Getting Stoned With Savages - J. Maarten Troost [98]
The bar looked out over the harbor, and as I watched the yachtie kids playing with the Fijian kids—a little tableau of multiracial harmony—I was suddenly seized with a deep pang of longing for my little one. How excellent it must be, sailing across the expanse of the Pacific with your family, spending a few months or a few years on an island and moving on as whim determined. “Not with this wife,” Sylvia had said when I’d expressed my longing for a life at sea back in Port Vila. A fantasy, then, it would likely remain.
“Hey, man,” said one of the patrons. “You’re Steve, right? You play the trombone.”
“No, sorry, you must have me confused with someone else.”
“You’re not Steve?” he said, giving me a bleary-eyed look. “Well, who are you, man?”
It was like meeting the Dennis Hopper character in Apocalypse Now. He called himself John.
“It’s about the solitude, man,” he replied when I asked him about his boat. “If you can deal with solitude, you can deal with anything. You don’t need no $200-an-hour psychoanalyst, man. Just sail a boat for forty days and forty nights and you deal with all kinds of shit. HA HA HA.”
It had been a long, strange trip for John.
“Yeah, I was in Vietnam, man. How could you tell? HA HA HA. It’s ’cause we’re all fucked up, right? I did underwater demolitions, but I didn’t kill anybody. I don’t want to talk about that, man. HA HA.”
John had been sailing for eight years. I couldn’t imagine how he’d endured it. He was a bundle of loose nerves, trembling in a way that suggested a man off his meds. Most of the yachties I had met were calm and cerebral, the kind of people who happily spend an entire day methodically sanding an oar so that it moves through the water with perfect efficiency. John just twitched. He was a lone sailor. It had taken him forty days to sail from Panama to the Marquesas.

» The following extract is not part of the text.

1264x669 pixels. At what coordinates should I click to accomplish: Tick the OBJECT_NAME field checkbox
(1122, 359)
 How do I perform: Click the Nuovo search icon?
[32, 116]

“Solitude, man. It makes you stronger. I spent three years in Alaska, man. I lived in the fucking woods. Only went into town once a month. HA HA.”

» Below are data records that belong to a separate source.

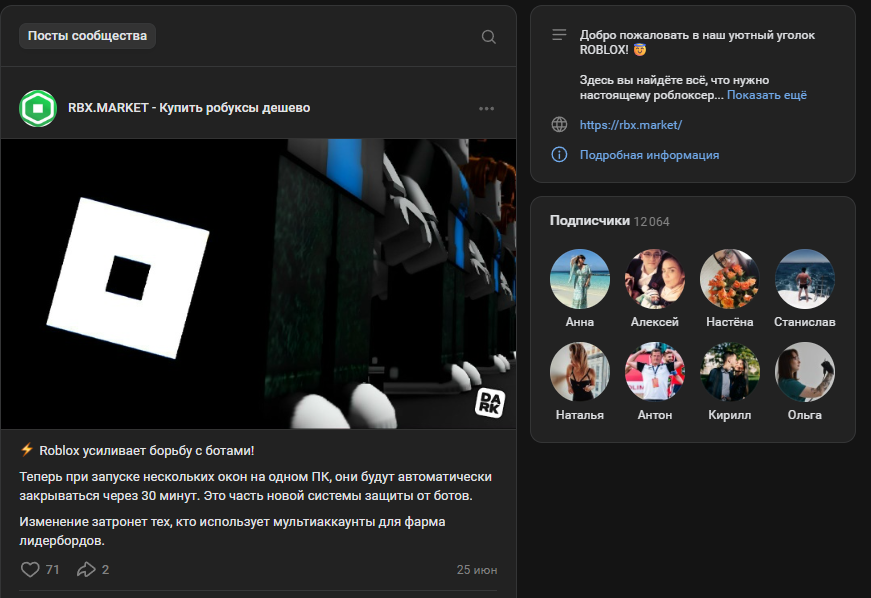Open the RBX.MARKET community name link
This screenshot has height=598, width=871.
click(x=188, y=108)
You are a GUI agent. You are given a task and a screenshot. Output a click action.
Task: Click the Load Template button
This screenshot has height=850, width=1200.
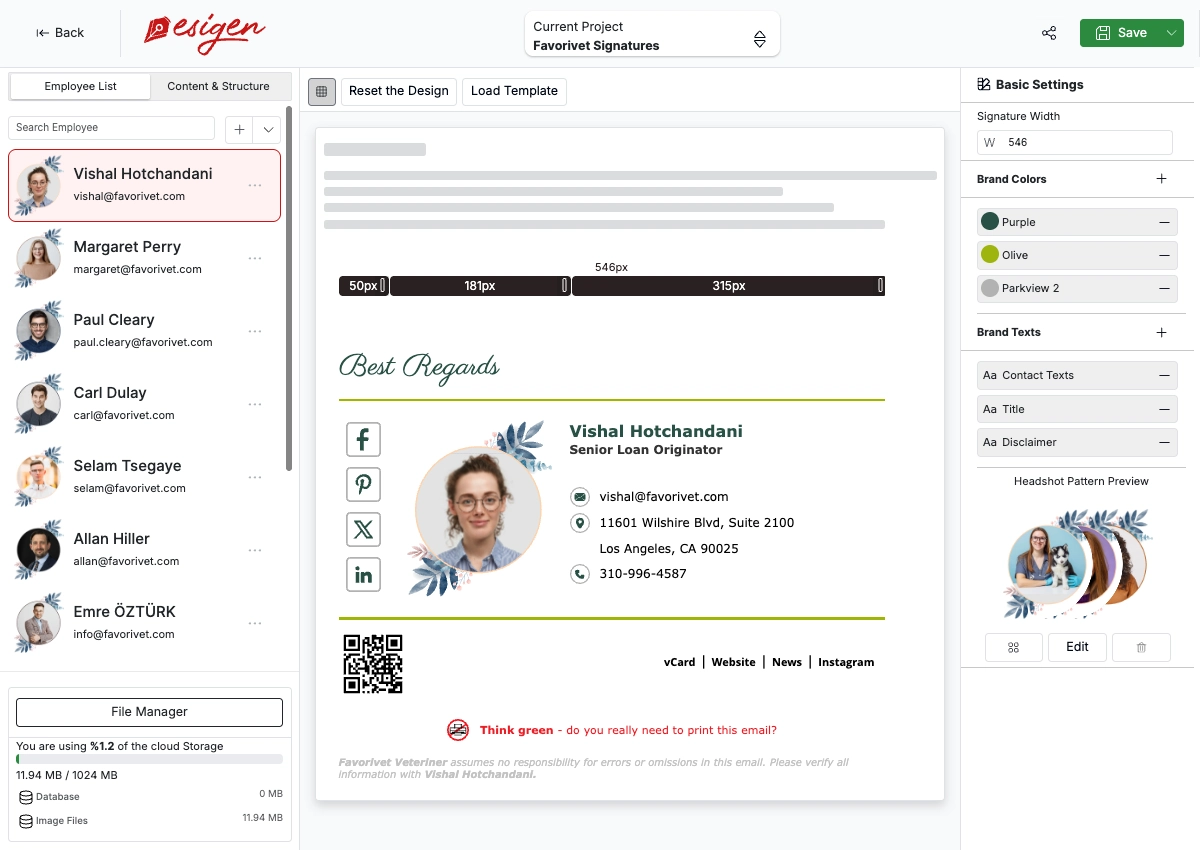click(x=514, y=91)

I asked him where he’d been in the Pacific.
“Everywhere, man. Tahiti, Tonga, New Zealand, the Cooks. They charge $15 a day to dock in the Cooks, man. I was out of there in nine days.”
I wondered how he lived. “Do you do charters?” I asked. For cash, many of the yachties chartered their boats.
“Charters,” John sputtered. “Oh, no. Then you got to take care of them, give them drinks, have a license. HA HA. No.”
The sun had set, leaving a blue twilight.
“I got married, man,” John said. “Fijian woman. Having a baby. HA HA.”
“So are you settling in Savusavu?” I asked.
“I don’t know. Yeah, sure. Who fucking cares? You might say I’ve dropped out of society.”
I had a sense that John would keep moving, that he would keep looking for something, unsure of what precisely he was looking for. I understood the feeling. It wasn’t long ago that I too had felt the twitching restlessness. Paradise was always over there, a day’s sail away. But it’s a funny thing, escapism. You can go far and wide and you can keep moving on and on through places and years, but somehow you never escape your own life. I, finally, knew where my life belonged. Home.
IT’S FUNNY HOW TIME PASSES WHEN YOU HAVE A CHILD. Before Lukas arrived, I had always been able to press the pause button on life. I’d find a nice place somewhere between jobs and rest there for a while, a still life in a moving picture. But there was no pausing with Lukas. Just as I’d grown accustomed to his ability to sit upright on his own, he went ahead and started crawling.